● **Aim of the task**:
Exact copies of all the records are the expected output.

● **Dataset extract**:
'''

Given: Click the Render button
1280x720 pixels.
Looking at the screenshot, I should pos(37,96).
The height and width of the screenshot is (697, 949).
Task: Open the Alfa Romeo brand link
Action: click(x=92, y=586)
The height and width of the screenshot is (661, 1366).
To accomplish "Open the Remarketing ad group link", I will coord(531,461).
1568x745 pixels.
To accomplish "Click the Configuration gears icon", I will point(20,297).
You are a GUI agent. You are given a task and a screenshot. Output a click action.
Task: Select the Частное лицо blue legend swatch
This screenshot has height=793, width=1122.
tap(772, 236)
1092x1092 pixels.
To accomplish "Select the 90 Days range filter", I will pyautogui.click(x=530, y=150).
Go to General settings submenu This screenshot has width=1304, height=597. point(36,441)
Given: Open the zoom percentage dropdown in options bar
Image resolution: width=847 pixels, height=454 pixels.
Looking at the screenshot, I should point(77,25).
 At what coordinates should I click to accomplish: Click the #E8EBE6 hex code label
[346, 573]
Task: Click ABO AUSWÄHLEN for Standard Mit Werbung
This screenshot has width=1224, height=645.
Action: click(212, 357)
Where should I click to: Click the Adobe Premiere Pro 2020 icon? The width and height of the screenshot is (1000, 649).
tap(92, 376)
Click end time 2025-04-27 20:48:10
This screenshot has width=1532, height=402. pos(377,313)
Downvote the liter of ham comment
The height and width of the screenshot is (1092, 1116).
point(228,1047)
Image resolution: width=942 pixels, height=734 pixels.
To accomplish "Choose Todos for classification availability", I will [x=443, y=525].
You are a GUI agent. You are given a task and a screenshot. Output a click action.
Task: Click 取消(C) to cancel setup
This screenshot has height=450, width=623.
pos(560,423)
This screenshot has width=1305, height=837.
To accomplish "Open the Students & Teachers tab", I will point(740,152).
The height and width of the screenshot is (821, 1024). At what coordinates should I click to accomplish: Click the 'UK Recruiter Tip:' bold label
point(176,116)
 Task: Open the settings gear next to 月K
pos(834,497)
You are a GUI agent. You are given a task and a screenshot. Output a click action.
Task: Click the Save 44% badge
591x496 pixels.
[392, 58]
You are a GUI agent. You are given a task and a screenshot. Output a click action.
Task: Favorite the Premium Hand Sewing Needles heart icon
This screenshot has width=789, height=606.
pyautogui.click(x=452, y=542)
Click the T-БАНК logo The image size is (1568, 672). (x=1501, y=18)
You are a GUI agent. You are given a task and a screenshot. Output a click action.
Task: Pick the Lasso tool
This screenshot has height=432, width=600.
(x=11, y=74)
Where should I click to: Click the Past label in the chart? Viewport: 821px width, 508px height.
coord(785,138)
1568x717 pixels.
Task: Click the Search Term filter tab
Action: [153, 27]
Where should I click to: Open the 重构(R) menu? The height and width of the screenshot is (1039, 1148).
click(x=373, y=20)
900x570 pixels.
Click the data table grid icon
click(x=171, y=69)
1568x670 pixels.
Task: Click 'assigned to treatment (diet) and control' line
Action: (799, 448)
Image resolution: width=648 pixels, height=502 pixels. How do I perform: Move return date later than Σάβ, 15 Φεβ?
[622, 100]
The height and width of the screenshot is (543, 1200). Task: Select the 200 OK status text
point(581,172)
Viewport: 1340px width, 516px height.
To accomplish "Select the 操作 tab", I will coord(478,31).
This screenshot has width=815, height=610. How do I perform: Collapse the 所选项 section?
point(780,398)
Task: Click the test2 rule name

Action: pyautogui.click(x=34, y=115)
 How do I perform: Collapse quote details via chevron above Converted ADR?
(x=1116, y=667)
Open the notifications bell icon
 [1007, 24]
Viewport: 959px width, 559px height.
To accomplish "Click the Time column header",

'''

● **Solution to this problem**:
Given: Click the Render button
1280x720 pixels.
Looking at the screenshot, I should pos(37,96).
The height and width of the screenshot is (697, 949).
Task: Open the Alfa Romeo brand link
Action: click(x=92, y=586)
The height and width of the screenshot is (661, 1366).
To accomplish "Open the Remarketing ad group link", I will coord(531,461).
1568x745 pixels.
To accomplish "Click the Configuration gears icon", I will point(20,297).
You are a GUI agent. You are given a task and a screenshot. Output a click action.
Task: Select the Частное лицо blue legend swatch
This screenshot has height=793, width=1122.
tap(772, 236)
1092x1092 pixels.
To accomplish "Select the 90 Days range filter", I will pyautogui.click(x=530, y=150).
Go to General settings submenu This screenshot has width=1304, height=597. point(36,441)
Given: Open the zoom percentage dropdown in options bar
Image resolution: width=847 pixels, height=454 pixels.
Looking at the screenshot, I should point(77,25).
 At what coordinates should I click to accomplish: Click the #E8EBE6 hex code label
[346, 573]
Task: Click ABO AUSWÄHLEN for Standard Mit Werbung
This screenshot has width=1224, height=645.
Action: click(212, 357)
Where should I click to: Click the Adobe Premiere Pro 2020 icon? The width and height of the screenshot is (1000, 649).
tap(92, 376)
Click end time 2025-04-27 20:48:10
This screenshot has width=1532, height=402. pos(377,313)
Downvote the liter of ham comment
The height and width of the screenshot is (1092, 1116).
point(228,1047)
Image resolution: width=942 pixels, height=734 pixels.
To accomplish "Choose Todos for classification availability", I will [x=443, y=525].
You are a GUI agent. You are given a task and a screenshot. Output a click action.
Task: Click 取消(C) to cancel setup
This screenshot has height=450, width=623.
pos(560,423)
This screenshot has width=1305, height=837.
To accomplish "Open the Students & Teachers tab", I will point(740,152).
The height and width of the screenshot is (821, 1024). At what coordinates should I click to accomplish: Click the 'UK Recruiter Tip:' bold label
point(176,116)
 Task: Open the settings gear next to 月K
pos(834,497)
You are a GUI agent. You are given a task and a screenshot. Output a click action.
Task: Click the Save 44% badge
591x496 pixels.
[392, 58]
You are a GUI agent. You are given a task and a screenshot. Output a click action.
Task: Favorite the Premium Hand Sewing Needles heart icon
This screenshot has width=789, height=606.
pyautogui.click(x=452, y=542)
Click the T-БАНК logo The image size is (1568, 672). (x=1501, y=18)
You are a GUI agent. You are given a task and a screenshot. Output a click action.
Task: Pick the Lasso tool
This screenshot has height=432, width=600.
(x=11, y=74)
Where should I click to: Click the Past label in the chart? Viewport: 821px width, 508px height.
coord(785,138)
1568x717 pixels.
Task: Click the Search Term filter tab
Action: [153, 27]
Where should I click to: Open the 重构(R) menu? The height and width of the screenshot is (1039, 1148).
click(x=373, y=20)
900x570 pixels.
Click the data table grid icon
click(x=171, y=69)
1568x670 pixels.
Task: Click 'assigned to treatment (diet) and control' line
Action: (799, 448)
Image resolution: width=648 pixels, height=502 pixels. How do I perform: Move return date later than Σάβ, 15 Φεβ?
[622, 100]
The height and width of the screenshot is (543, 1200). Task: Select the 200 OK status text
point(581,172)
Viewport: 1340px width, 516px height.
To accomplish "Select the 操作 tab", I will coord(478,31).
This screenshot has width=815, height=610. How do I perform: Collapse the 所选项 section?
point(780,398)
Task: Click the test2 rule name

Action: pyautogui.click(x=34, y=115)
 How do I perform: Collapse quote details via chevron above Converted ADR?
(x=1116, y=667)
Open the notifications bell icon
 [1007, 24]
Viewport: 959px width, 559px height.
To accomplish "Click the Time column header",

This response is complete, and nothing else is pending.